Stored data entries:
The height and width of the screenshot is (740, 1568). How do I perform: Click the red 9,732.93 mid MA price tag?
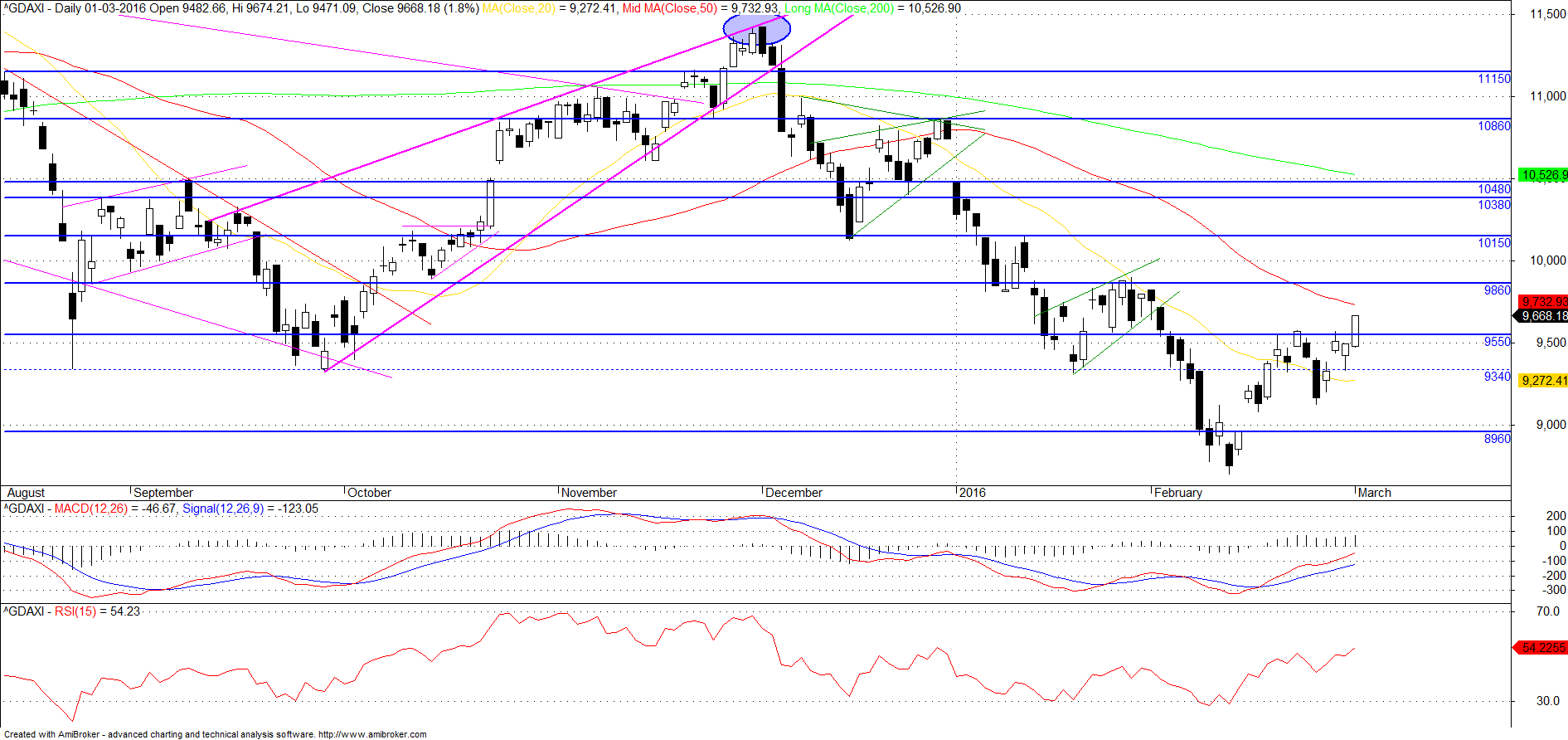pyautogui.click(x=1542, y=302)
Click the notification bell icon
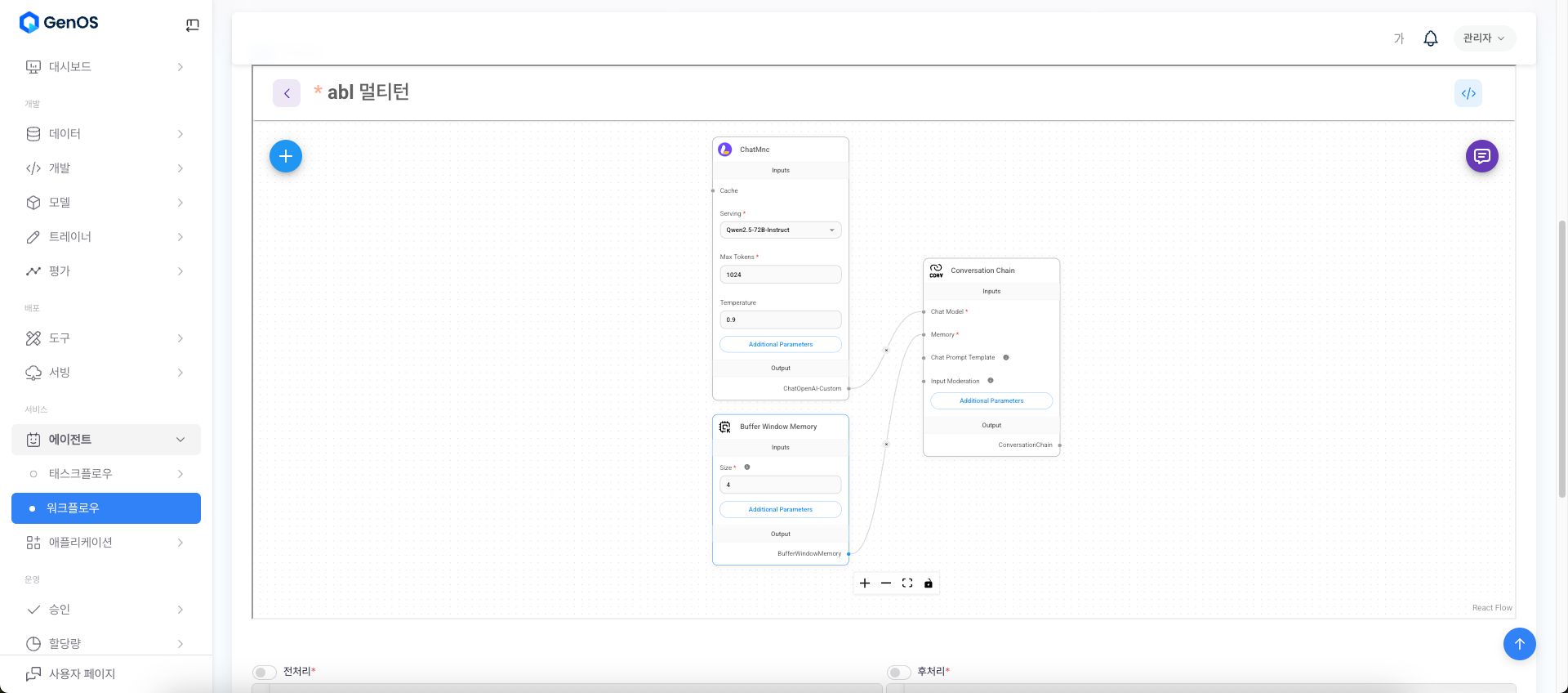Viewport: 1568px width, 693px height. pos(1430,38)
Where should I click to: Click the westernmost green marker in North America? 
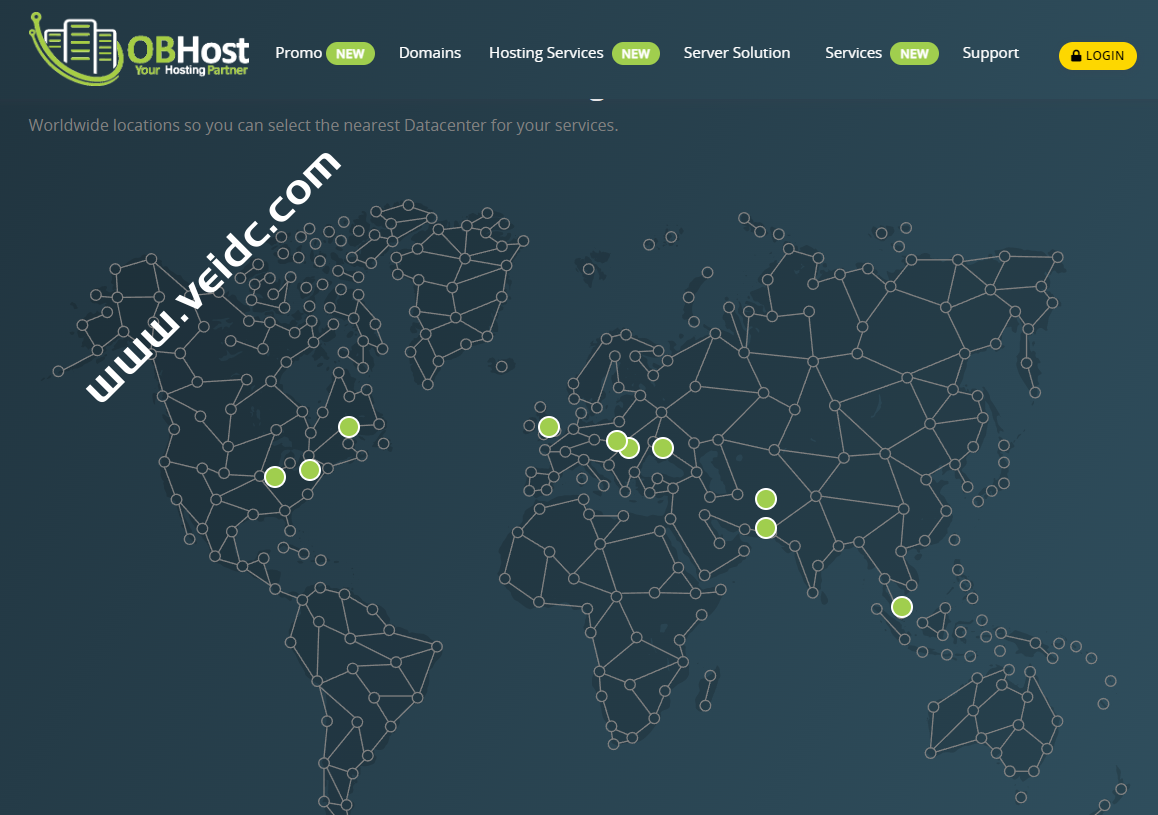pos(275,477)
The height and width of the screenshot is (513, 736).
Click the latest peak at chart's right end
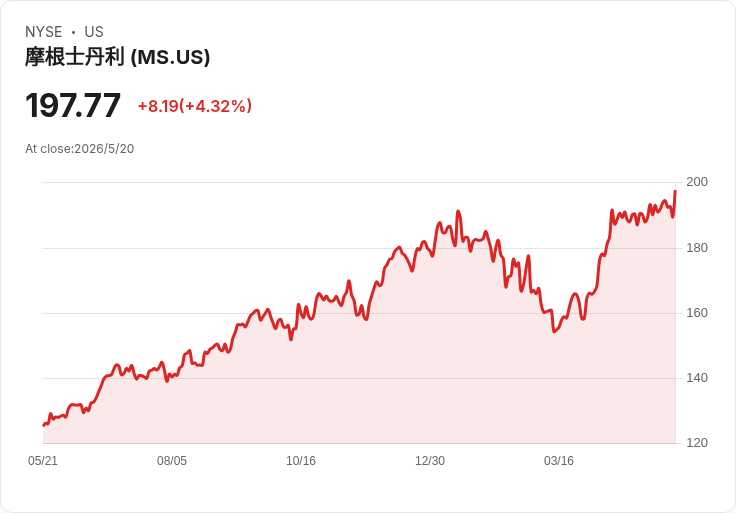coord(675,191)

■ WHAT YOU WILL DO ■
Your answer must be the entries written out word for word, without their pictures.

■ RESPONSE BOX ■
The height and width of the screenshot is (740, 1568). How do I perform: Click the red 9,732.93 mid MA price tag?
pyautogui.click(x=1542, y=302)
Click the notification bell icon
Viewport: 1568px width, 693px height. pos(1430,38)
Where should I click to: Click the westernmost green marker in North America? 
pos(275,477)
The height and width of the screenshot is (513, 736).
Click the latest peak at chart's right end
coord(675,191)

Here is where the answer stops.